* _Selected text_
--- START ---

You are viewing a plain text version of this content. The canonical link for it is here.
Posted to user@arrow.apache.org by Yp Xie <pe...@gmail.com> on 2022/02/21 14:52:57 UTC

Re: [Python] weird memory usage issue when reading a parquet file.

Thanks Wes, Weston for your explanation.

just tried to wait 5s after the to_table action, and indeed the memory
usage reported by psutil decreased to a reasonable size.

thanks again.

- xyp

Weston Pace <we...@gmail.com> 于2022年1月3日周一 23:02写道:

> Wes' theory seems sound.  Perhaps the easiest way to test that theory
> would be to put a five second sleep after the to_table call and before you
> run show_mem.  In theory 1s is long enough but 5s is nice to remove any
> doubt.
>
> If there is a filter (that cannot be serviced by parquet row group
> statistics) there will be more total allocation.  This is because we first
> need to read in the full row group and then we need to filter it which is a
> copy operation to a (hopefully) smaller sized row group.
>
> The filtering should happen after the column pruning but if the filter is
> referencing any columns that are not included in the final result then we
> will need to load in those additional columns, use them for the filter, and
> then drop them.  This is another way you might end up with more total
> allocation if you use a filter.

--- END ---

* _Raw data_
--- START ---

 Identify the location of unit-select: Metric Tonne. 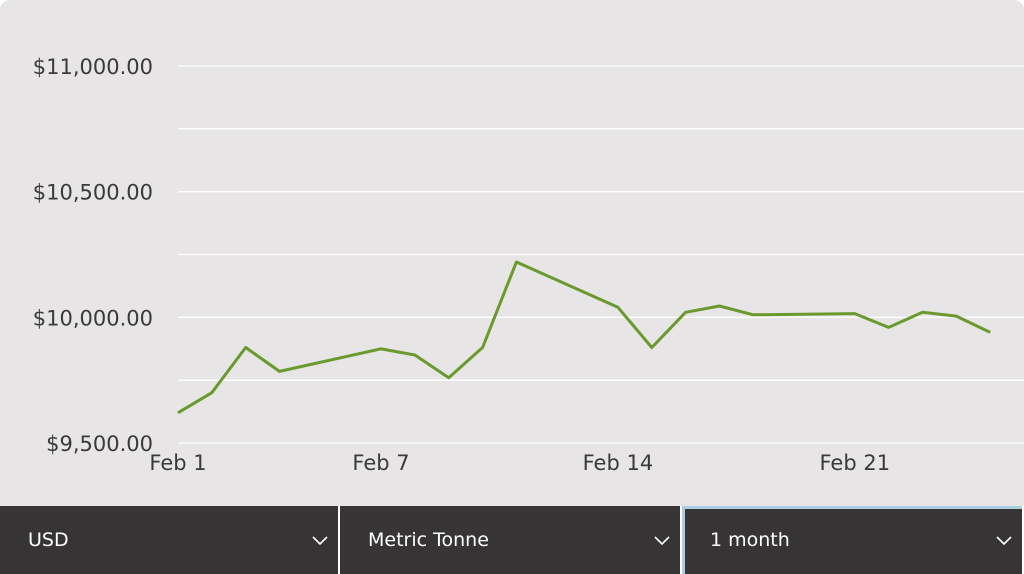
(511, 540).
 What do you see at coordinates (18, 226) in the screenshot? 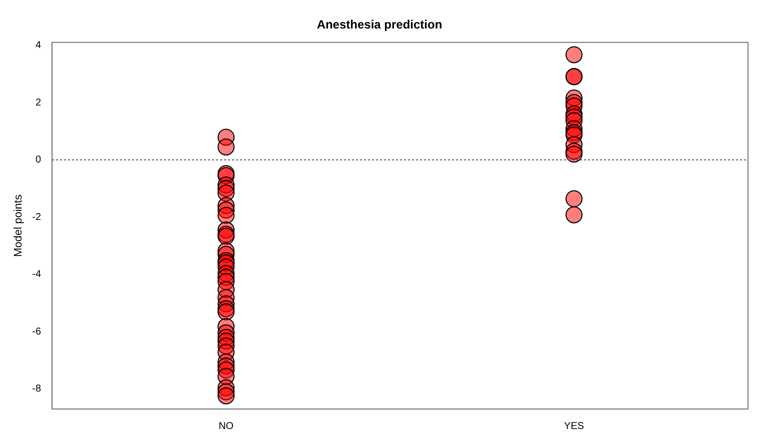
I see `y-axis-title: Model points` at bounding box center [18, 226].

--- END ---

* _Task directions_
In the parquet memory thread, why does a filter that parquet row group statistics cannot service cause more total allocation? Answer in one to three sentences.

* _Written answer_
The full row group has to be read in first. Filtering it is then a copy operation into a second, hopefully smaller, row group, so memory is allocated for both.